Feeling right with my smartphone.
O.K., honey, I bought you. Even paid $300 because I wanted you to have more memory. You glow, move quickly and smoothly, side-by-side with me 24/7. Yeah…I got rid of the other one in my life. You’re mine baby.
No, this isn’t a quote from an erotic novel for reading on long flights or before bed (time). I’m describing our infatuation with smartphones. New mobile owners will fight to the death feeling right after shelling out $200-$400 to the carriers, then sometimes wrong. It’s super-duper buyer’s remorse after the honeymoon.
Then the honeymoon ends, like it did for many Android and other smartphone users this week when the iPhone 4S hit the market. Almost happened to me in a Sprint store, as I held my Samsung Nexus S next to the store’s demo, secured with metal and crazy glue. I started to feel wrong about buying the Nexus, rather than feeling right with my smartphone.
James Kendrick wrote an article this week in ZDNet called: “After the iPhone 4S, Android Just Feels Wrong,” If you read Kendrick regularly or hear his podcasts on “MobileTechRoundup podcast.” He’s the right-brained guy who tries being left-brained.
In the article Kendrick writes about the Nexus S 4G (“…a phone I absolutely love…”). Then, comparing the iPhone 4S to his beloved Nexus S Android phone, he says “…The user experience [the Nexus] was jangling my nerves.” His sudden change of lovers came after only three days with the iPhone chained to him: “It didn’t take me long to realize that after using the smooth, polished iPhone 4S that Android just feels wrong.”

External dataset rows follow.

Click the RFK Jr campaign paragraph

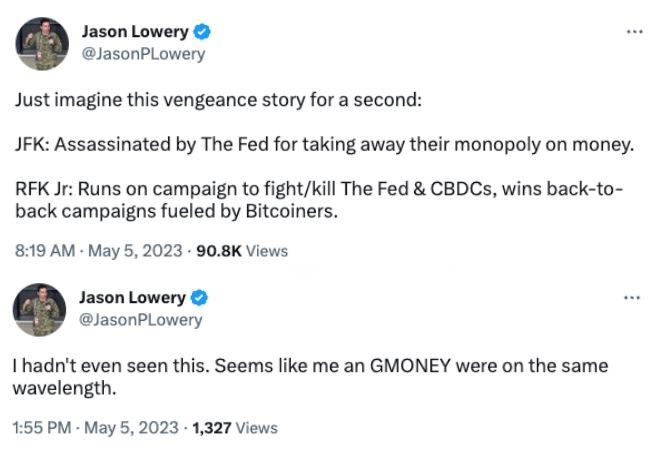click(x=319, y=200)
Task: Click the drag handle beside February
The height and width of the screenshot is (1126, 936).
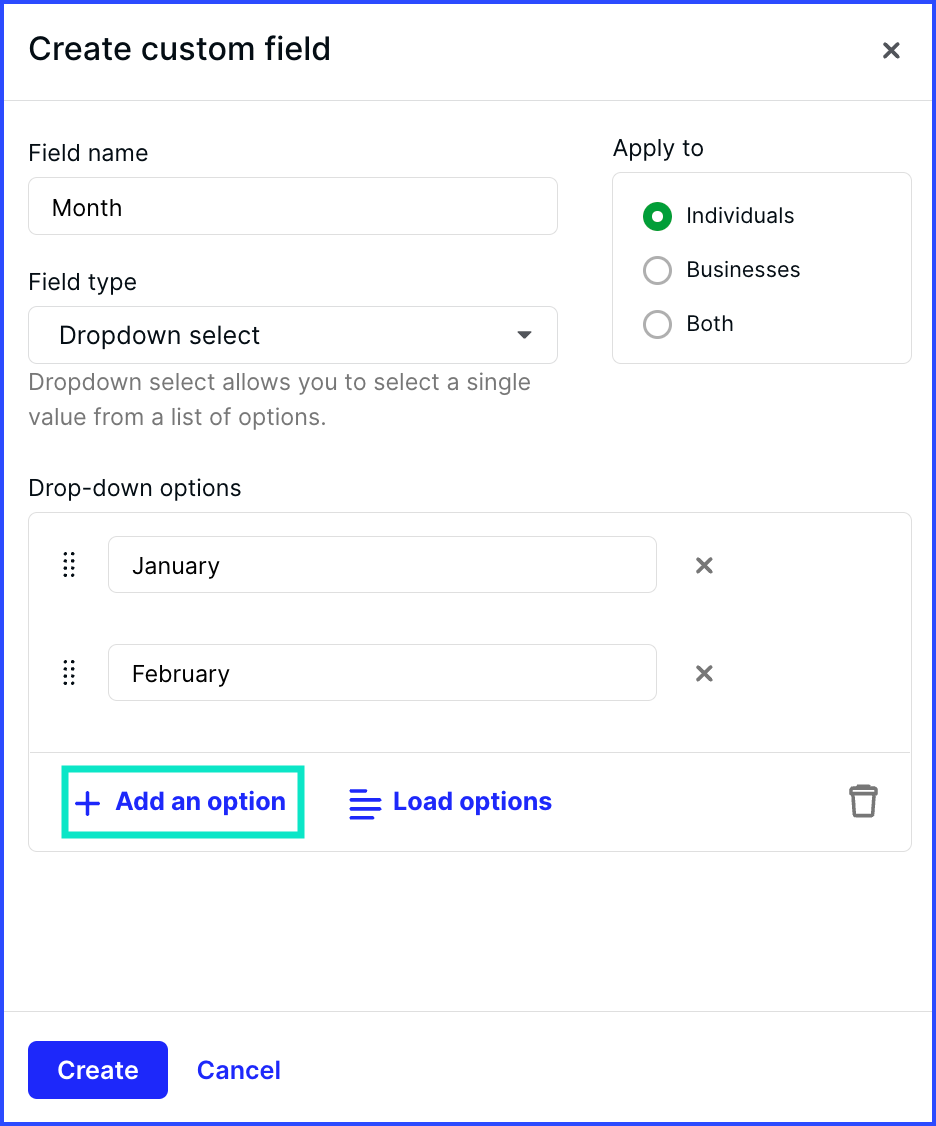Action: (x=69, y=672)
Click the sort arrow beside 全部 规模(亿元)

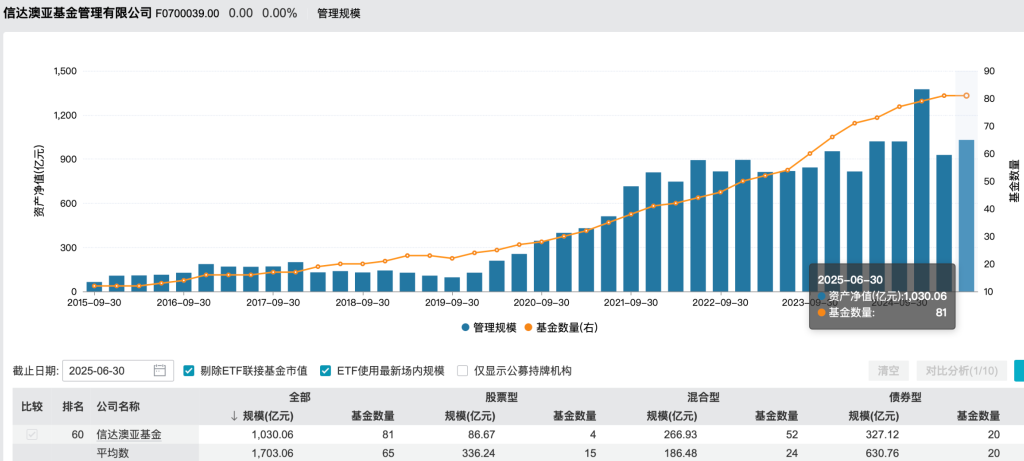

Most likely, the RIM BlackBerry execs, after losing market share to Apple and others, must have said something similar: “Well, guys, I love my BlackBerry, but I tried the iPhone and my BlackBerry just feels wrong…I’m not feeling right with my smartphone.”
Feeling Right with my Smartphone
Remember those TV commercials and billboards for Verizon Wireless? “Can You Hear Me Now?” Those were the days when people judged cell phones on the basics. Phone users acclaimed their mobiles based on hard reality. If you could hear someone who called you, that made your day. If your text message arrived before the next ice age, you were a happy camper. Got 4 bars on your flip phone in the mountains? That required giving thanks to the cell god before bed (time). And you had a nice dream about being right by choosing Verizon.
Fast forward…Smartphones arrive…enticing…glistening…big screens… A lot of folks at first ignored smartphones except mobile geeks. Now everyone, including the family dog, needs a phone making them feel cool and contemporary. For James Kendrick, comparing his Nexus S to the iPhone 4S must have raised his blood pressure: “The inconsistencies in the user interface between apps and the occasional lag doing simple things like scrolling in windows just screamed at me.” (I think he was talking about his phone, not his wife.)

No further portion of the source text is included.